さらに300株以上を保有すると、歌舞伎をはじめとする演劇公演の招待券が対象になります。招待券は保有株数に応じて2枚から始まり、株数が多いほど枚数が増える設計です。歌舞伎座などで上演される公演を観劇できるため、伝統芸能に関心のある投資家にとって特別な価値を持つ優待といえます。

優待の権利が確定するのは2月末日と8月末日の年2回です。優待ポイントには6か月という有効期限があり持ち越せないため、映画館に足を運ぶ習慣がある人ほど使い切りやすく、実質的なメリットを享受しやすい優待といえます。

投資判断のうえで押さえておきたい注意点

魅力の多い松竹株ですが、検討にあたっては次のような点も知っておくと安心です。批判ではなく、特性を理解して長く付き合うための視点として整理します。

  • 業績の変動幅が大きい:映画や演劇はヒットの有無で数字が上下しやすく、単年で評価すると振れやすい
  • 値がさ株である:100株の購入に大きな資金が必要で、少額から始めたい人にはハードルがある
  • 次期は減益見込みとされ、好決算の反動が意識される局面もある
  • 優待は魅力的だが、映画館や劇場を利用しない人には実利が限定的になる

これらは弱点というより、松竹という企業のビジネスモデルに由来する性格です。安定した不動産収益と、変動の大きいコンテンツ事業が同居していることを理解し、中長期の資産形成の一角として捉えるとストレスの少ない付き合い方ができます。次回の決算発表など、業績の節目となるタイミングを追いながら、自分の投資方針に合うかどうかを見極めていきましょう。

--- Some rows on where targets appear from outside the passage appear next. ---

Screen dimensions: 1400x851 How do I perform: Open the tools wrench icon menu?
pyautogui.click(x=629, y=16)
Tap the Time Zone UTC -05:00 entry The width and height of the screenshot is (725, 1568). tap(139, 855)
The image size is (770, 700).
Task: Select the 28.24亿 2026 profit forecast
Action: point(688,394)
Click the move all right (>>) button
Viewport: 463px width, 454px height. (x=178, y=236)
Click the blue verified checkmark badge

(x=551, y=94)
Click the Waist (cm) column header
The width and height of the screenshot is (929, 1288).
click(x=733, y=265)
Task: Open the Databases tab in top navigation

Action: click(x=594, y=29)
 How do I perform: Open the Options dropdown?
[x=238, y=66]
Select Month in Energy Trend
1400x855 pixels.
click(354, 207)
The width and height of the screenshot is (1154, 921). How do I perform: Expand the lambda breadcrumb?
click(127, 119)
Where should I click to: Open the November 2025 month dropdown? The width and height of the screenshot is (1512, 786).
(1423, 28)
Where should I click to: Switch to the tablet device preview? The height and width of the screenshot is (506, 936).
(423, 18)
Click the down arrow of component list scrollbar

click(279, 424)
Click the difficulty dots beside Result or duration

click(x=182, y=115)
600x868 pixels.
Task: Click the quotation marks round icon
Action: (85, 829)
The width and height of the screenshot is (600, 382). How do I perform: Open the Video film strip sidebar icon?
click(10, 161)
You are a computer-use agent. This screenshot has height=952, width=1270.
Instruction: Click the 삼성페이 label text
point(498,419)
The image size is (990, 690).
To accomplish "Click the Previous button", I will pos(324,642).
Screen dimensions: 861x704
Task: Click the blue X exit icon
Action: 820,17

松竹は、歌舞伎という唯一無二のIP一等地の不動産回復基調の業績、そして生活に根ざした株主優待という複数の魅力を併せ持つ銘柄です。短期の値動きより、こうした資産性とブランド力に注目する投資家に向いています。

まとめ

松竹(9601)は、映像・演劇・不動産を柱とする総合エンタテインメント企業で、直近では売上・利益ともに大幅な回復を遂げました。営業利益は前年の約2.7倍、最終損益は黒字転換と、エンタメ市場の正常化を追い風にした力強い決算です。配当は連続増配の安定基調で、映画・演劇に使える株主優待とあわせた総合的な還元が個人投資家に支持されています。一方で業績の変動幅が大きい点や値がさ株である点は理解しておきたいところです。

松竹(9601)株を分析|業績回復・配当・映画優待の見どころをまとめました

松竹の株は、歌舞伎という他社が真似できないコンテンツ資産と、東銀座・京都などの優良不動産を背景に、コンテンツと資産の両面から価値を評価できる銘柄です。業績は回復局面にあり、連続増配と映画・演劇の株主優待という分かりやすい魅力もそろっています。短期の株価変動に振り回されず、企業のブランド力と資産性、そして事業の回復力に注目しながら、中長期の視点で自分の投資方針に合うかを見極めることが、この銘柄と上手に付き合うコツといえるでしょう。